Le procureur de la Cour pénale internationale (CPI), Karim Khan, a été suspendu de ses fonctions avec effet immédiat par le bureau de l’Assemblée des États parties. Cette décision, prise lundi 8 juin, intervient dans le cadre d’une procédure disciplinaire liée à des accusations d’agression sexuelle qu’il réfute catégoriquement.

Une décision renvoyée aux États membres

Déjà mis en retrait depuis mai 2025, le magistrat britannique de 56 ans fait l’objet d’allégations formulées par une collaboratrice de son bureau. Réunis au sein du bureau de l’Assemblée des États parties, les représentants des 125 États membres de la CPI ont décidé, à la majorité qualifiée, de suspendre le procureur en attendant une décision définitive sur son avenir au sein de l’institution.

Dans un communiqué, les responsables ont précisé que cette suspension ne préjugeait pas du résultat final de la procédure. Les États parties devront désormais examiner les conclusions du bureau, selon lesquelles Karim Khan aurait commis une « faute grave ».

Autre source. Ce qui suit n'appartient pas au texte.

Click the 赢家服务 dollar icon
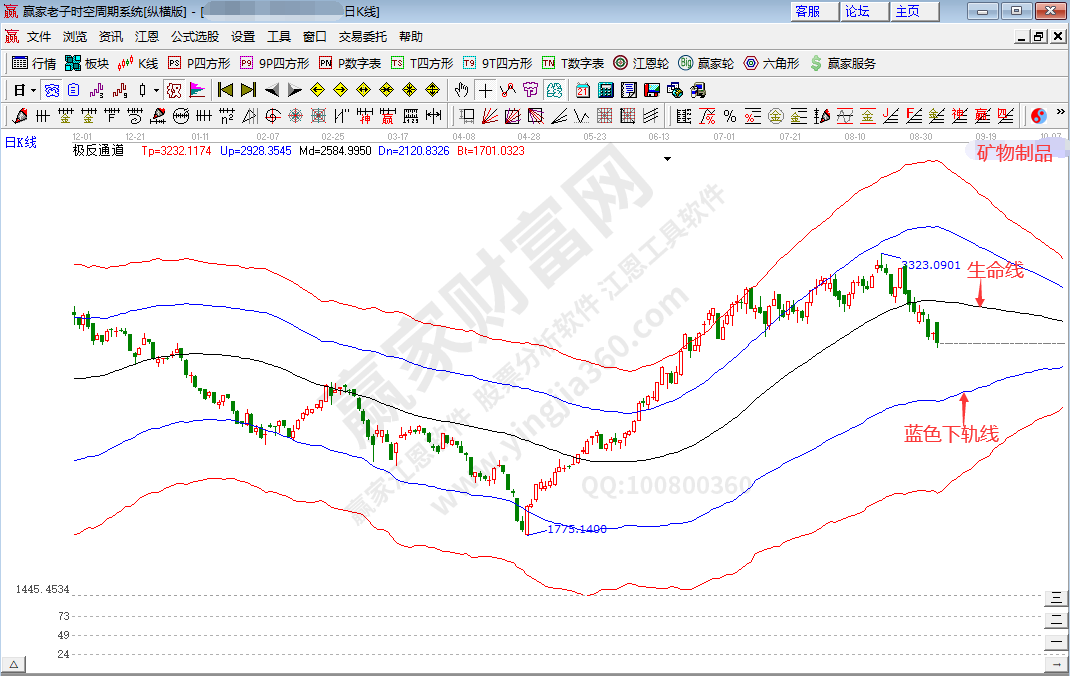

Des accusations contestées par le procureur

L’affaire trouve son origine dans des accusations d’inconduite sexuelle portées par une employée de la CPI. En novembre 2024, l’ONU a ouvert une enquête indépendante afin d’examiner ces allégations.

Selon plusieurs sources, cette enquête aurait identifié des éléments susceptibles d’étayer les accusations. Toutefois, en mars dernier, un panel de trois juges chargé d’évaluer le dossier avait estimé que les preuves recueillies ne permettaient pas de démontrer les faits au-delà du doute raisonnable. Malgré cette conclusion, le bureau de l’Assemblée des États parties a choisi de poursuivre la procédure disciplinaire.

Les avocats de Karim Khan dénoncent une décision « illégale », « inéquitable sur le plan procédural » et « dépourvue de preuves suffisantes ».

Une affaire aux répercussions internationales

Cette procédure intervient dans un contexte particulièrement sensible pour la CPI. L’affaire avait éclaté publiquement en 2024, alors que Karim Khan sollicitait des mandats d’arrêt contre le Premier ministre israélien Benjamin Netanyahu et son ancien ministre de la Défense Yoav Gallant dans le cadre du conflit à Gaza.

À la suite de ces démarches, l’administration américaine a sanctionné le procureur et plusieurs magistrats de la Cour, contestant les mandats d’arrêt émis contre les responsables israéliens.

Par ailleurs, la CPI a déjà écarté Karim Khan du dossier concernant l’ancien président philippin Rodrigo Duterte.

Une première dans l’histoire de la CPI

La suspension de Karim Khan constitue une première dans l’histoire de la Cour pénale internationale. Jamais auparavant l’organe de supervision de l’institution n’a formellement suspendu un procureur en exercice.

La prochaine réunion de l’Assemblée des États parties devrait se tenir le 17 juin. Les États membres devront alors décider de maintenir ou de révoquer définitivement le procureur. En cas de révocation, un processus de désignation d’un nouveau procureur sera engagé.